La population citadine doit s'entasser dans les kommounalka, ces appartements collectifs apparus après 1917, et qui hébergent plus de 80% des citadins, souvent à une famille par pièce. Dans bien des logements, la promiscuité forcée nuit à la vie privée, favorise les tensions quotidiennes et facilite souvent la délation.
Autre conséquence de la collectivisation et des famines, l'URSS s'installe dans les pénuries alimentaires chroniques. Le beurre, la viande, le lait, les œufs deviennent introuvables, le pain et tous les produits courants sont rationnés. La queue devant les boutiques (otchered) devient durablement un spectacle quotidien en URSS, et une véritable institution, avec ses codes et ses coutumes (par exemple, la possibilité de s'éloigner sans perdre sa place).

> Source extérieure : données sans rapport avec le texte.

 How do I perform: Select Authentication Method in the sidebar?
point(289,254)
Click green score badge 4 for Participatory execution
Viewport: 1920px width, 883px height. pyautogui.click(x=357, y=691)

En réaction au manque de nourriture, les cantines d'usine se multiplient[54], le chapardage sur les lieux de travail devient une pratique de survie banale et vigoureusement réprimée, le marché noir et les trafics en tout genre fleurissent, le règne du système D s'installe. L'inégalité devant le ravitaillement est considérable: il existe ainsi une quinzaine de catégories rien qu'au sein de la classe ouvrière. Quant aux dirigeants et la bureaucratie, ils ont accès aux magasins spéciaux bien approvisionnés[.
L’homo sovieticus ne peut espérer s'en sortir que s'il bénéficie de protections, d'un réseau de relations bien placées, du blat («piston») indispensable. Un proverbe populaire dit alors: «mieux vaut avoir 100 amis que 100 roubles». De véritables réseaux népotisme  se nouent à tous les échelons de la société soviétique[.